In the entries below, find the line with "Описание [tab] (442, 674)" and transcribe it and every line after it exactly, through the last line, without pictures.

Items from a data source -

=======

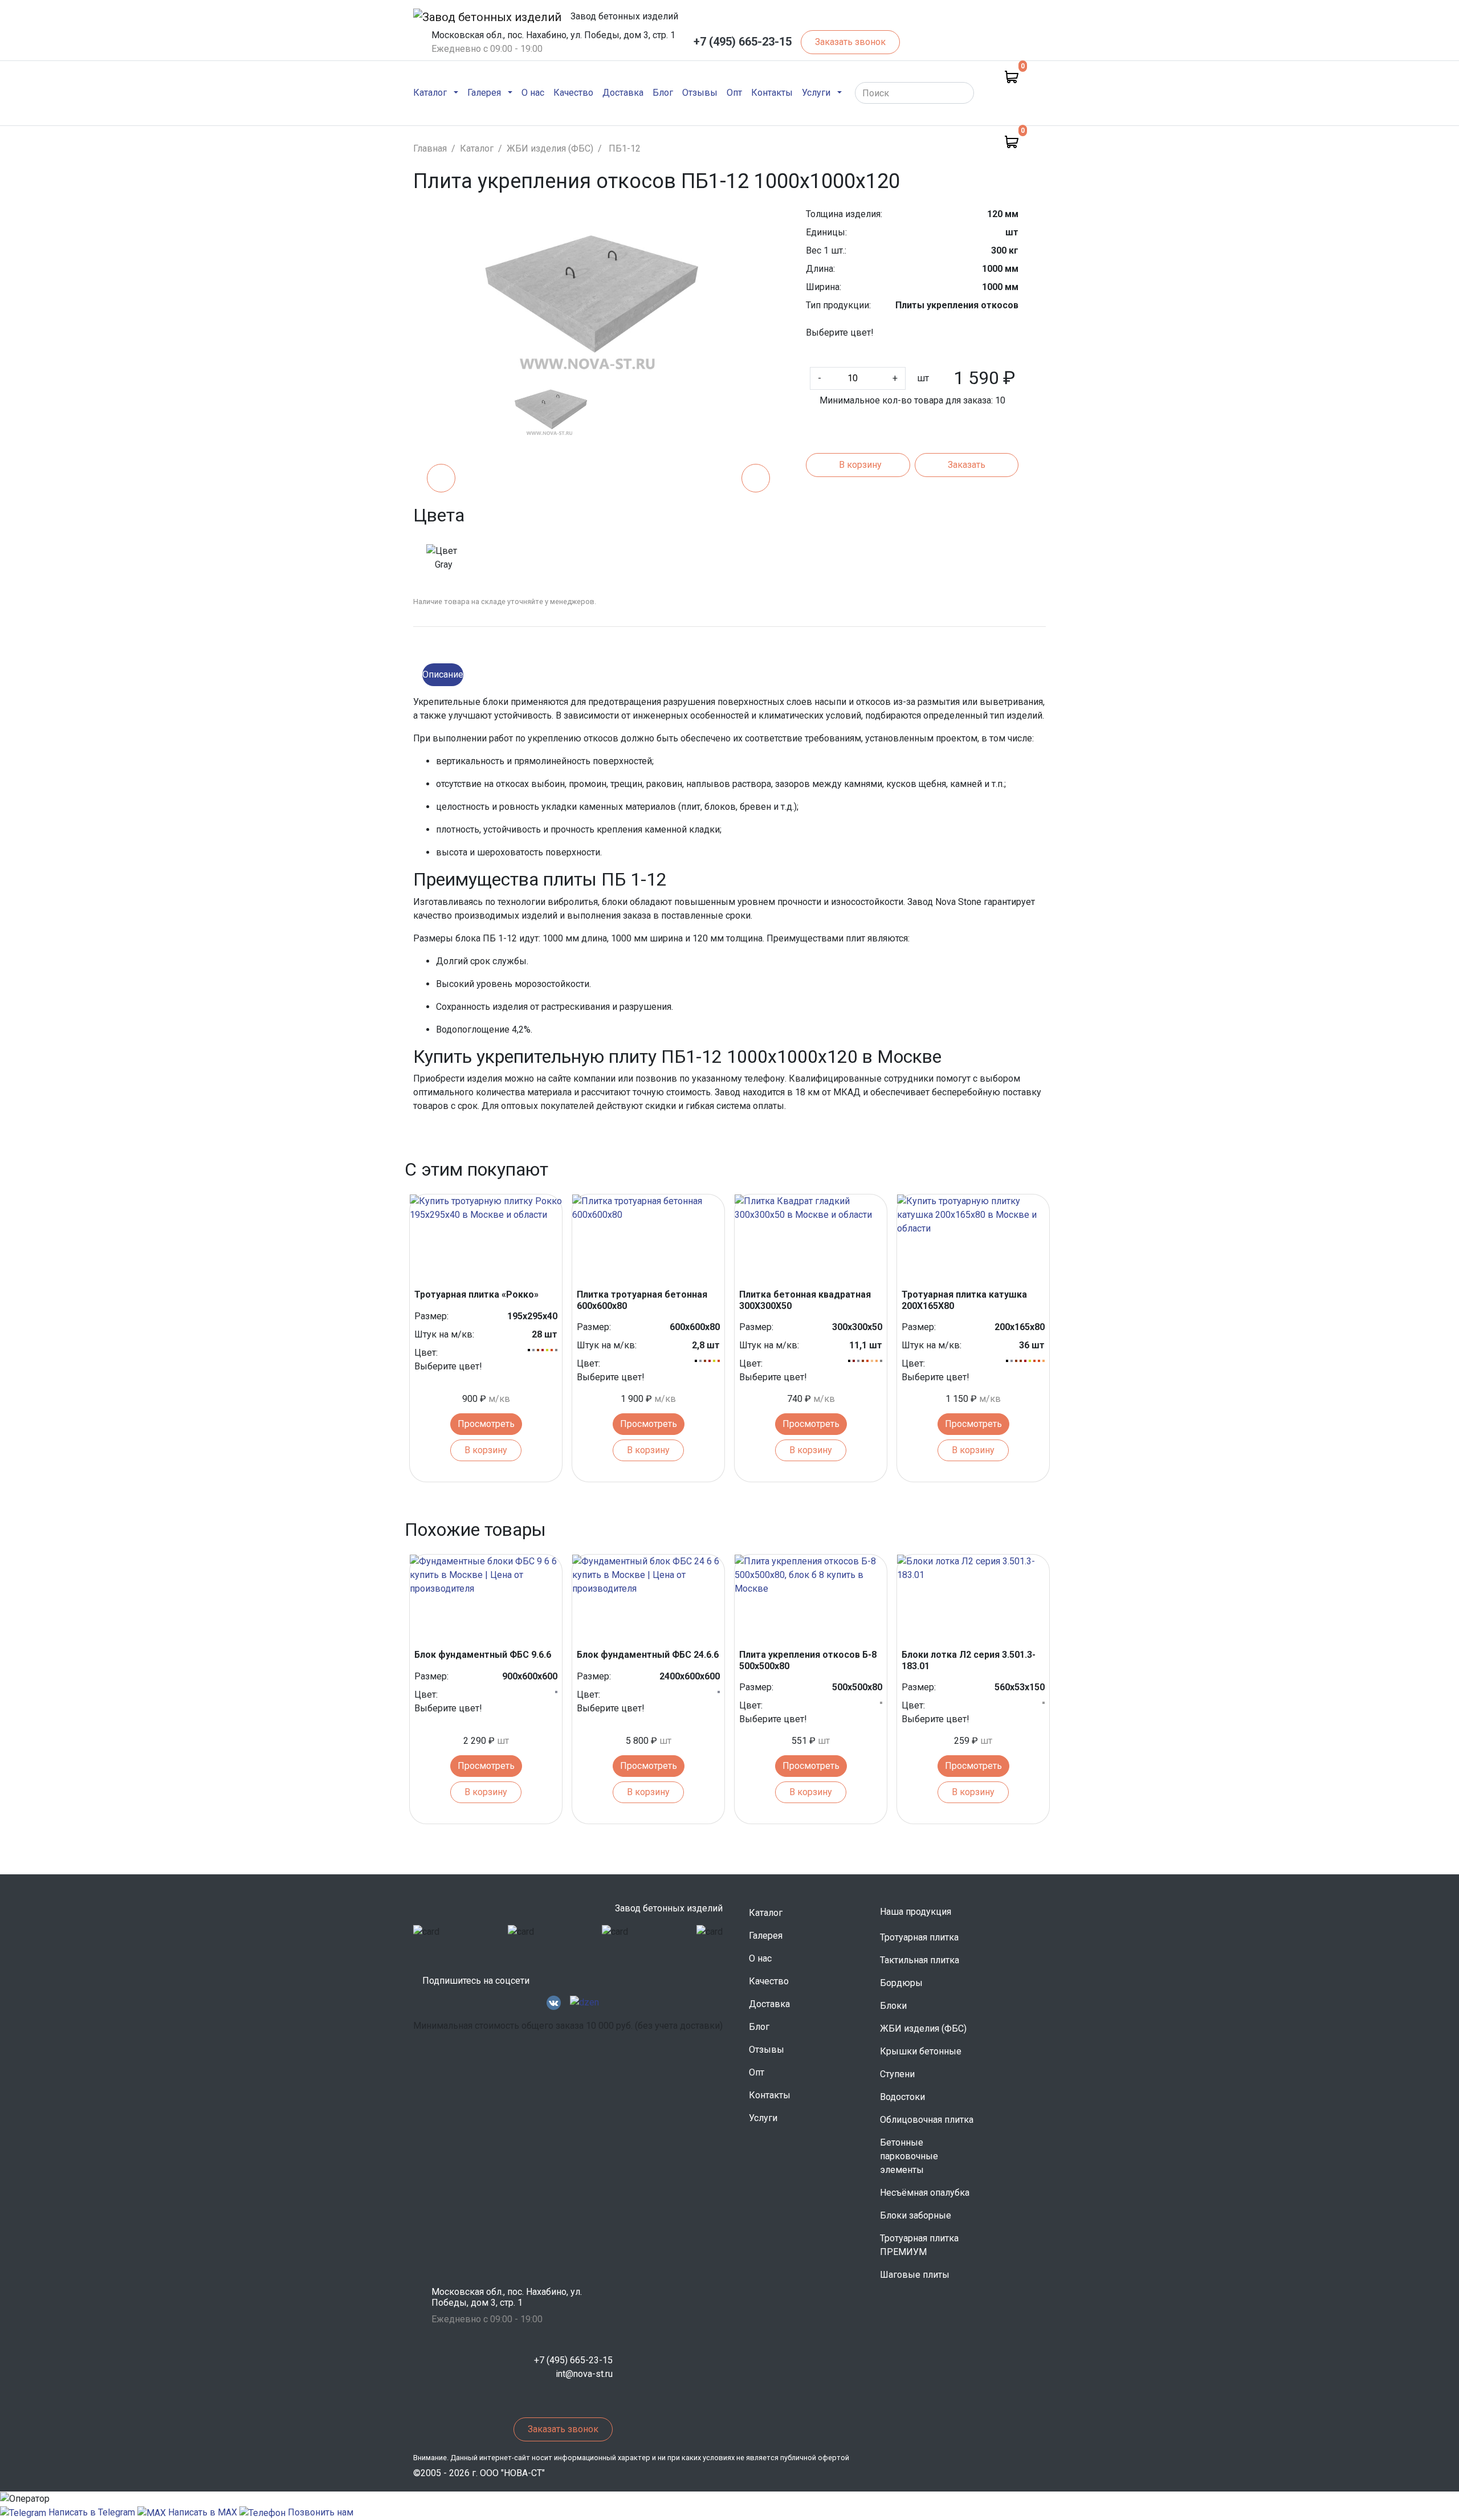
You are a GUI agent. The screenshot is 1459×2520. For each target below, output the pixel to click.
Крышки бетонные (920, 2051)
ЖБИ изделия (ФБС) (923, 2028)
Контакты (772, 92)
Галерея (766, 1935)
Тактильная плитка (919, 1960)
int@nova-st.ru (584, 2373)
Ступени (897, 2074)
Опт (734, 92)
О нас (532, 92)
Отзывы (700, 92)
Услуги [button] (816, 92)
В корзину (860, 464)
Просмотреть (486, 1423)
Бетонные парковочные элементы (909, 2156)
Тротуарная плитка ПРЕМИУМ (919, 2245)
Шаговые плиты (914, 2274)
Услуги (763, 2118)
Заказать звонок (850, 41)
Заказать (966, 464)
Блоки (893, 2005)
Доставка (622, 92)
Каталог (766, 1912)
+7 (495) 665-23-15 (743, 41)
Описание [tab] (442, 674)
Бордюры (901, 1982)
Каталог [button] (430, 92)
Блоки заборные (915, 2215)
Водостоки (902, 2096)
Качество (573, 92)
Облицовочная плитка (926, 2119)
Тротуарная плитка (919, 1937)
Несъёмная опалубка (924, 2192)
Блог (663, 92)
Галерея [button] (484, 92)
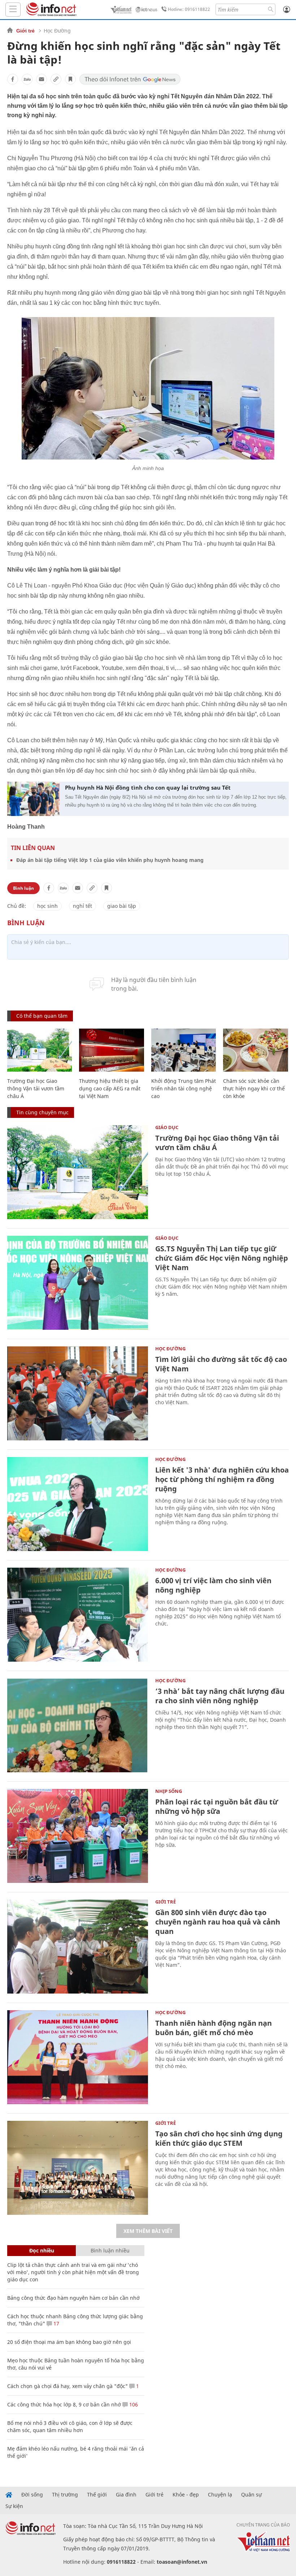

=======

Answer section -
Описание [tab] (442, 674)
Бордюры (901, 1982)
Каталог [button] (430, 92)
Блоки заборные (915, 2215)
Водостоки (902, 2096)
Качество (573, 92)
Облицовочная плитка (926, 2119)
Тротуарная плитка (919, 1937)
Несъёмная опалубка (924, 2192)
Блог (663, 92)
Галерея [button] (484, 92)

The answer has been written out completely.